Devletin kalbi katillere, soygunculara müşfik iken, tek suçları sadece evlenmiş olmak olan insanlar içerde kaldı.
Hukukun en temel ilkesi olan kanunlar geçmişe yönelik hükmetmez ilkesinin bile hiçe sayılarak kanun çıkmadan önceki 18 yaşından küçük evlilik yapmış olan insanlar tecavüzcü diyerek hapse atıldı.
Birçoklarının çocukları ve kurulu işleri varken sırf feminist kadınlarına şirin gözükmek ve onlardan bir kaç oy almak uğruna bu mazlumların günahına girildi.
Kadın haklarını savunan kesimler ve bunun içinde muhafazakar kadın dernekleri de onları yok saydılar, sahiplenmediler. Güya kadınları koruyorlardı ama aslında kocaları hapiste olan ve dışarda çocuklarıyla yalnız kalan kadınları mağduriyete terk ediyorlardı.

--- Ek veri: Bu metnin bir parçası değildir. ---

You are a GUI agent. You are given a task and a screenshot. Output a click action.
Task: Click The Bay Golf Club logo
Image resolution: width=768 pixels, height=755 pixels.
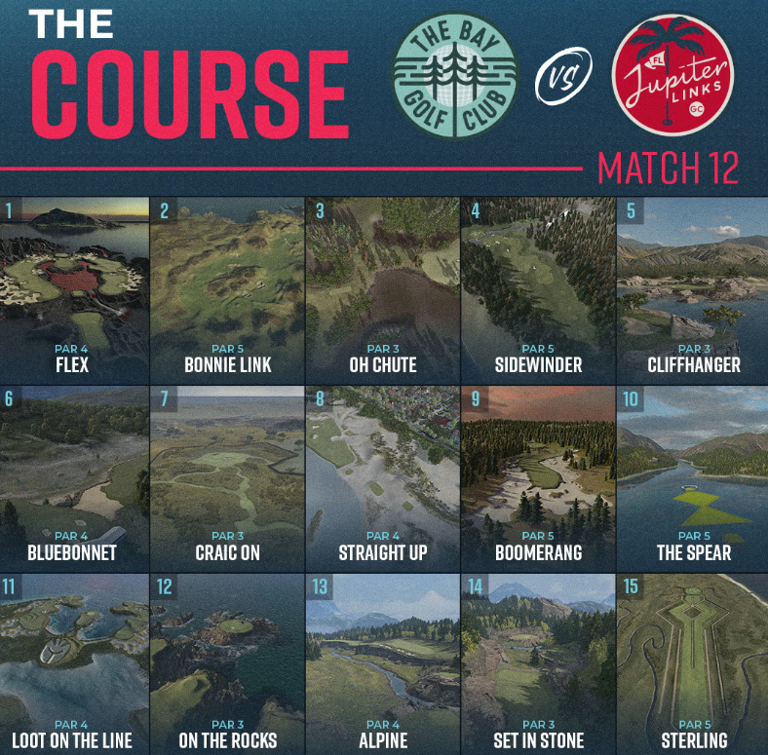(456, 76)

Zaten adı İslami olan bu kadın derneklerinin İslam'la bir alakaları olmayıp feminist sekuler kuruluşların arkasına vagon olmaktadırlar.
Gerçek bir af çıkarılacaksa önce bu şekilde mağdur olan binlerin dışarı çıkarılması gerekir.
Hangi dönemde görülmüş ki evlenmek suç, zina serbest... zinaya giden yollar kolaylaştırılmışken evliliğe giden yollar zorlaştırılıyor.. Bu kadar zulm yapılırsa tabi ki afetler ve felaketler yağmur gibi yağar...
Virüsten kurtulursunuz belki ama arkasından daha büyük felaketler gelir. Felaketler bizim kendi elimizle yaptıklarımızın bir sonucu değil midir? böyle dönemlerde tedbirler alırken aynı zamanda kendimizi de yeniden hesaba çekmemiz gerekmez mi?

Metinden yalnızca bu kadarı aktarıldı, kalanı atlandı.